À ces dernières sont ajoutées, les effets du tourisme sur les autres secteurs, comme les transports, la culture, les activités sportives… Tout cela conduit à mettre en place une logique de branche: ainsi tout le secteur culturel est intégré… Une surestimation remplace donc une sous-estimation.

Au-delà, le CST s’inscrit dans une logique de l’appréhension du tourisme par l’économie qui s’appuie sur un modèle, la chaîne de valeur (Lanquar, 1994), qui se présente comme une succession linéaire d’opérateurs intégrant les voyagistes, les transporteurs, les hébergeurs. Or ce schéma ne correspond qu’à une partie de la réalité, celle dans laquelle la forte altérité conduit les individus à solliciter les tour-opérateurs en direct ou par le biais des agences de voyages pour réaliser leur projet. Les économistes se placent dans cette optique comme le montre la figure présentée par Joël Raboteur (Ill. 1), et d’autres s’y réfèrent sans toujours l’expliciter (Caccomo, 2015).

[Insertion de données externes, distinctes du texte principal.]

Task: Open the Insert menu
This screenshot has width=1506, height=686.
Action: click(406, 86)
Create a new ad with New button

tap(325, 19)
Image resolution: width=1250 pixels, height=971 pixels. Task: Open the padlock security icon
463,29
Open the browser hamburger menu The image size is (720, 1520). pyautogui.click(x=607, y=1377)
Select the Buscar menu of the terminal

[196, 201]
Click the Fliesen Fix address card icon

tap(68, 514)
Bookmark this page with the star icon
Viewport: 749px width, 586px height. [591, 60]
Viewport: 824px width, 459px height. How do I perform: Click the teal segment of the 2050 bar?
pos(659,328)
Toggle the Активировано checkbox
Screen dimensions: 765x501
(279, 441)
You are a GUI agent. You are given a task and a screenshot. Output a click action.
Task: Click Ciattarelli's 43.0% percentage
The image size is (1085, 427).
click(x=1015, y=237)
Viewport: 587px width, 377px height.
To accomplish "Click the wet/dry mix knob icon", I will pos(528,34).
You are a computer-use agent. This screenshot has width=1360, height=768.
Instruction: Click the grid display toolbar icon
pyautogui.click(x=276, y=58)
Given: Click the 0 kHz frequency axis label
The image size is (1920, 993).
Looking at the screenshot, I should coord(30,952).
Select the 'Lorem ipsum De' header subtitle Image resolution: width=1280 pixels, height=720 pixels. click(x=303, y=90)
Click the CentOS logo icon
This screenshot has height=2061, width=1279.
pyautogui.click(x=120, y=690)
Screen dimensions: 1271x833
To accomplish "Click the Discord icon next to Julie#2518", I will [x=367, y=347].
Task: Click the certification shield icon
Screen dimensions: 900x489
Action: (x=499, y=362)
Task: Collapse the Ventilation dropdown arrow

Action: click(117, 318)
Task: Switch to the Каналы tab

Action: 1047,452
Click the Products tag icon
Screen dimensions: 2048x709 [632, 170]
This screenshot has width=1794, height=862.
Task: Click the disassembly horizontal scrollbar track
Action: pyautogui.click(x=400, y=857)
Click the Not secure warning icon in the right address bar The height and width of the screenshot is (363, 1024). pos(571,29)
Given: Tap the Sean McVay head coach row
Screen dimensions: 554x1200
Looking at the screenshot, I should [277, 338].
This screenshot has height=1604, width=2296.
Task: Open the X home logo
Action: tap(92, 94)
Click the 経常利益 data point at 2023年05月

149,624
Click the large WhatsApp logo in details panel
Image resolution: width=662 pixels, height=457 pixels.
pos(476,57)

Ill. 1. La chaîne touristique, selon Joël Raboteur (2000)

Une autre approche, due à Laurent Botti, Nicolas Peypoch et Bernardin Solonandrasana, consiste à mobiliser le concept de technologie de production et se réfère aux destinations, soit les régions administratives pour les auteurs. Cela les conduit à ne pas intégrer les transports ni les voyagistes. Pour les hébergements, seule la catégorie dite marchande est prise en compte. Pour les loisirs, curieusement, le graphique privilégie les littoraux, quid des montagnes? Dans le champ de la culture, les musées sont mentionnés, pas les festivals et autres manifestations, ni les monuments…

Dans les faits, il existe pour les touristes d’autres manières de procéder (Stock, 2020). Le recours aux TO et aux transporteurs s’inscrit dans un contexte de destination marquée par une forte altérité, tandis que, à l’extrême inverse, lorsque la familiarité est grande et cela peut concerner des lieux très éloignés de sa résidence principale, il est possible pour les individus d’assurer une partie des fonctions, voire la totalité comme le transport, avec son véhicule, l’hébergement, qui sera dit non-marchand s’il s’agit de sa propre résidence secondaire, mais la location peut se faire «au noir».

Surtout les individus peuvent choisir d’élaborer tous les repas en s’approvisionnant localement. Ainsi le commerce n’est pas intégré au CST, ni de fait les achats auprès d’agriculteurs, selon le schéma des circuits courts. Ainsi comme la mesure prend en compte la valeur ajoutée, l’effet multiplicateur du tourisme n’est pas pris en compte.

Ill. 3. Modèle des relations actionnelles au sein du système touristique (source: Stock et al., 2020, p. 180)

Quelle piste pour une autre méthode?

Une approche spatiale pourrait apporter une solution. En caractérisant les lieux selon des types touristiques, il serait possible d’aboutir à une estimation plus fiable. En effet, les établissements productifs des stations pourraient être considérées comme touristiques à 90% environ (cela reste à affiner), pour tenir compte des habitants, peu nombreux par rapport aux touristes comme en témoigne la saisonnalité des activités.

Cela posé, il ne faudrait pas non plus oublier la tendance le long des littoraux orientée vers un processus de résidentialisation. Pour les villes, il faudrait tenir compte de leur inégale touristicité, Thionville n’est pas Paris; de même pour les campagnes. Pour la montagne une distinction entre les massifs pourrait s’appuyer également sur la typologie des lieux.

Philippe VIOLIER

Bibliographie

  • Botti Laurent, Peypoch Nicolas et Solonandrasana Bernardin, 2013, Économie du tourisme. Paris, Dunod.
  • Caccomo Jean-Louis, 2007, Fondements d’économie du tourisme. Acteurs, marchés, stratégies. Louvain-la-Neuve, Éditions De Boeck Université, 225 p.
  • Raboteur Joël, 2000, Introduction à l’économie du tourisme. Paris, L’Harmattan, coll. «Sociétés et économies insulaires», 152 p.
  • Stock Mathis, Coëffé Vincent, Violier Philippe et Duhamel Philippe (dir.), 2020, Les enjeux contemporains du tourisme: une approche géographique. Rennes, Presses Universitaires de Rennes, 502 p.